How to calculate a weighted average in XPath or XQuery?

cbosson picture cbosson · Jan 2, 2013 · Viewed 8.7k times · Source

I need to calculate a simple weighted average in a XForms form. How can I do that in an elegant and declarative way using XPath and/or XQuery ?

[EDITED] This is the source XML document :

<Examens>
    <Examen>
        <ExamenId>1</ExamenId>
        <Coef>1</Coef>
        <Notes>
            <Note>
                <EleveId>100</EleveId>
                <Valeur>4</Valeur>
            </Note>
            <Note>
                <EleveId>101</EleveId>
                <Valeur>4.2</Valeur>
            </Note>
            <Note>
                <EleveId>102</EleveId>
                <Valeur>3.8</Valeur>
            </Note>
        </Notes>
    </Examen>
    <Examen>
        <ExamenId>2</ExamenId>
        <Coef>2</Coef>
        <Notes>
            <Note>
                <EleveId>100</EleveId>
                <Valeur>5</Valeur>
            </Note>
            <Note>
                <EleveId>101</EleveId>
                <Valeur/>
            </Note>
            <Note>
                <EleveId>102</EleveId>
                <Valeur>3.5</Valeur>
            </Note>
        </Notes>
    </Examen>
    <Examen>
        <ExamenId>3</ExamenId>
        <Coef>3</Coef>
        <Notes>
            <Note>
                <EleveId>100</EleveId>
                <Valeur>6</Valeur>
            </Note>
            <Note>
                <EleveId>101</EleveId>
                <Valeur>5.4</Valeur>
            </Note>
            <Note>
                <EleveId>102</EleveId>
                <Valeur>2</Valeur>
            </Note>
        </Notes>
    </Examen>
</Examens>

The following snippet is correctly displaying the values (= ./Valeur) and the weight (= ./../../Coef) :

<xforms:repeat nodeset="$currentBranche//Note[EleveId=$currentEleveId]">
     <xforms:output ref="./Valeur"/>
     <xforms:output ref="./../../Coef"/>
</xforms:repeat>

BTW, I also need to exclude the nodes for which Valeur is an empty string. For example, in the following simple average calculation with the XPath avg() function, I got an error ("Cannot convert '' to double") if one node's content is an empty string. This is a problem, because the node exist (it's part of a model instance) and the value is an empty string when the user has not yet entered a value.

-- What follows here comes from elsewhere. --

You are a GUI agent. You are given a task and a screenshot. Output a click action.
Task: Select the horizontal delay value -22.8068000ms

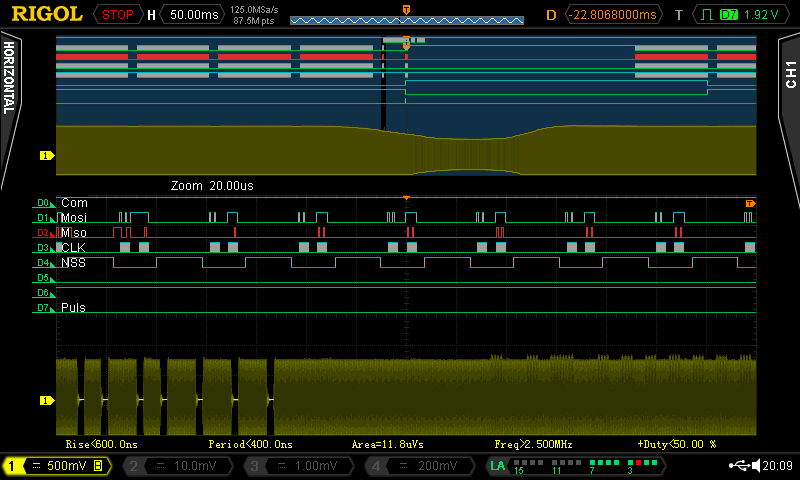(614, 15)
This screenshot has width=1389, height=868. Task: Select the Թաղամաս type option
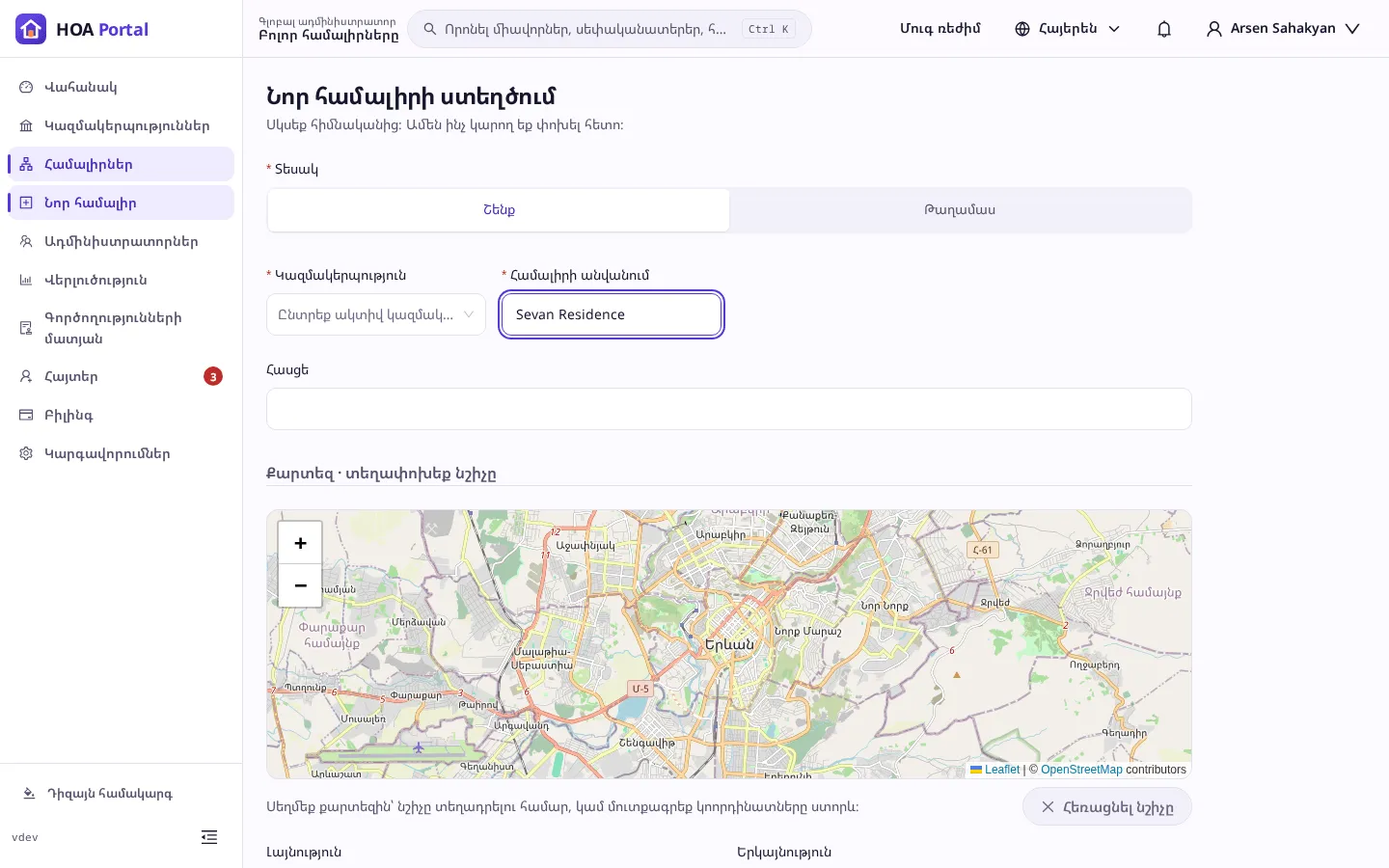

<xforms:output ref="round(avg($currentBranche//Note[EleveId=$currentEleveId]/Valeur)*100) div 100"/>

[EDITED]

The correct calculations are :

If EleveId=100 : weighted average = (1*4+2*5+3*6) / (1+2+3) = 5.333
If EleveId=101 : weighted average = (1*4.2+3*5.4) / (1+3) = 5.1
If EleveId=102 : weighted average = (1*3.8+2*3.5+3*2) / (1+2+3) = 2.8

Answer

Dimitre Novatchev picture Dimitre Novatchev · Jan 2, 2013

In XPath 1.0 Use:

  sum($currentBranche//Note[EleveId=$currentEleveId]/Valeur[number(.)=number(.)])

 div

  count($currentBranche//Note[EleveId=$currentEleveId]/Valeur)

In Xpath 2.0 (XQuery) use:

round(avg($currentBranche//Note[EleveId=$currentEleveId]/Valeur
                                             [number(.)=number(.)])*100
      ) div 100

If all Valeur values are guaranteed to be castable as xs:decimal, then use:

avg($currentBranche//Note[EleveId=$currentEleveId]/Valeur
                                                 [castable as xs:decimal]
                                                    /xs:decimal(.)
   )

In this case there won't be (noticeable) loss of precision and you can use later the format-number() function to get the wanted number of digits after the decimal point.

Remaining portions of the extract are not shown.